## EXERCISE DIRECTIONS
Once you reach the line with "Screen dimensions: 1512x812", transcribe it and every line after it to the end of the records, exactly, but not the pictures.

## TASK INPUT

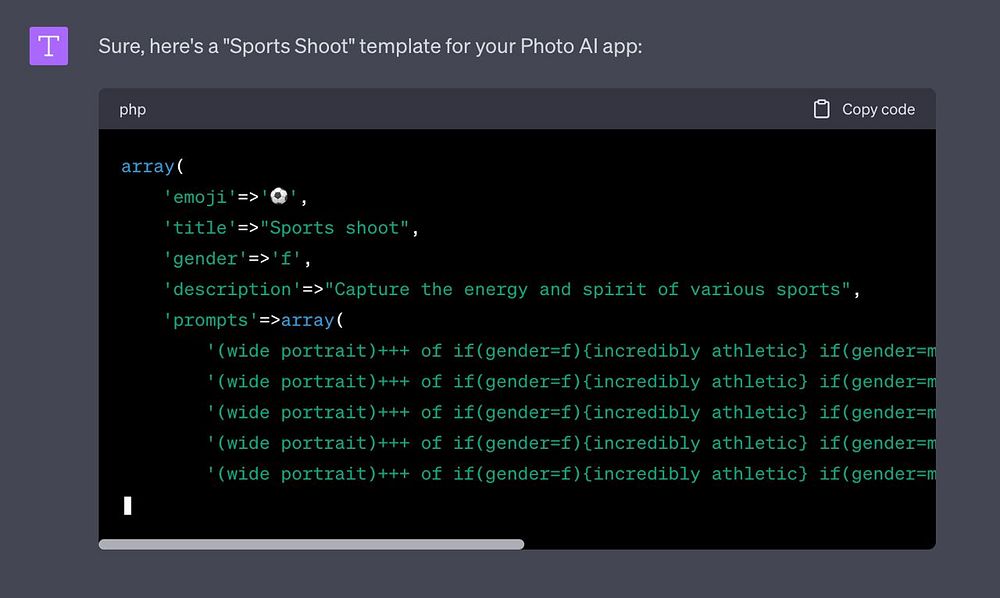Viewport: 1000px width, 598px height.
Task: Click the 'prompts' key in the code
Action: (211, 321)
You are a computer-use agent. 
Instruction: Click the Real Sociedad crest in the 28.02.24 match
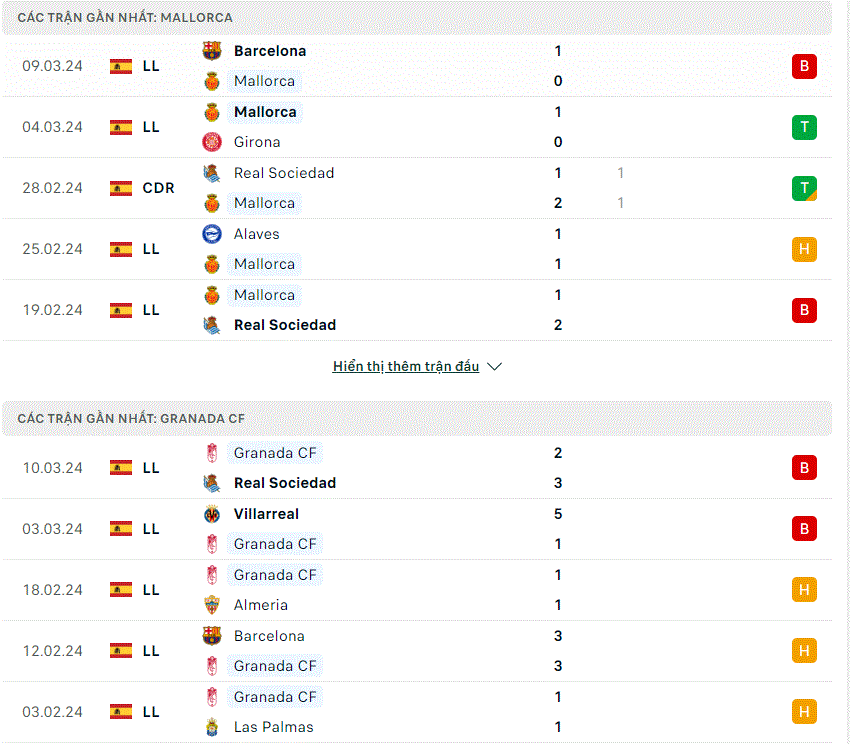pyautogui.click(x=212, y=173)
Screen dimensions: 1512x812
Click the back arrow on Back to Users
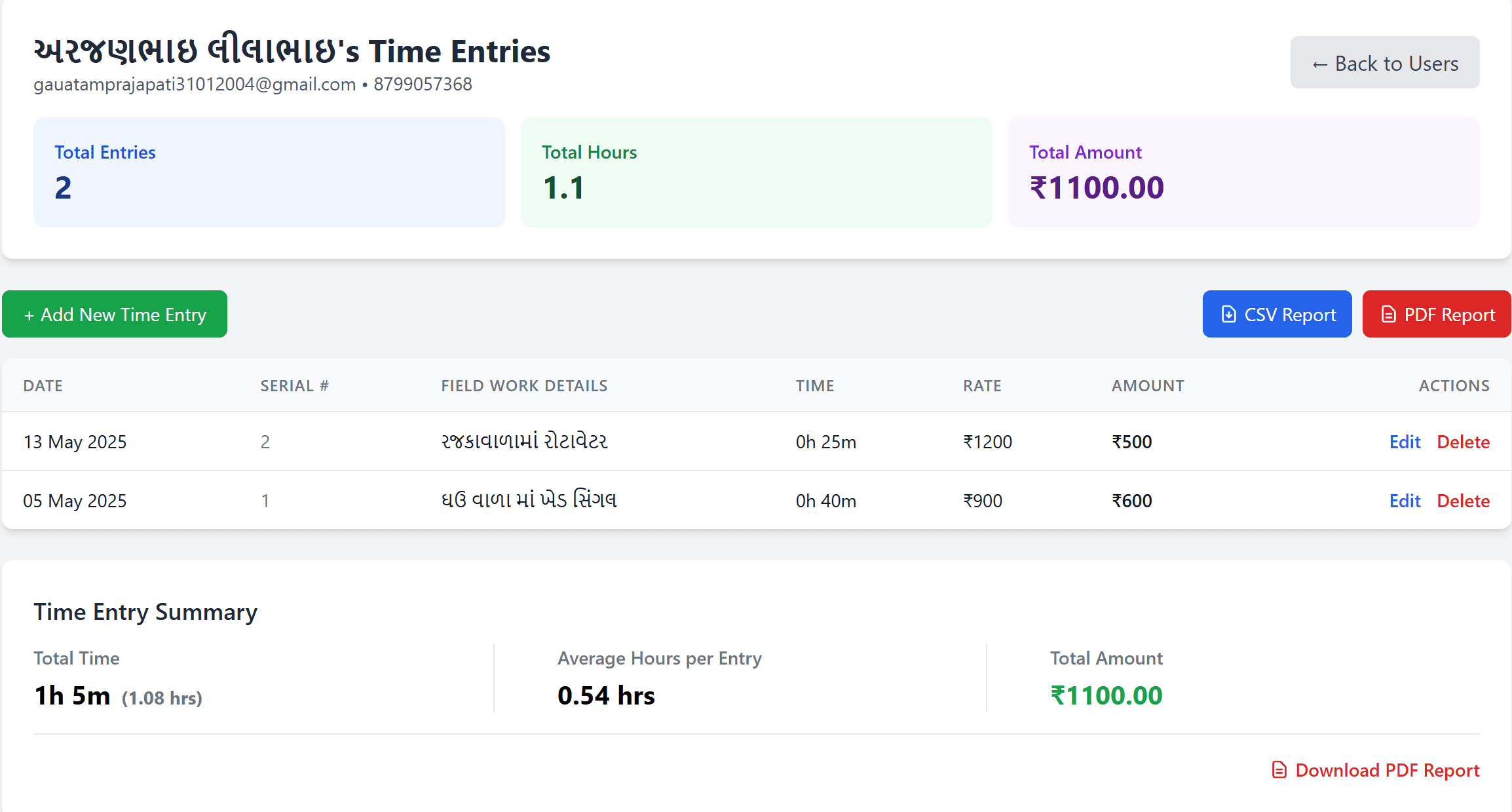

## SOLUTION TO THE EXERCISE
Screen dimensions: 1512x812
Click the back arrow on Back to Users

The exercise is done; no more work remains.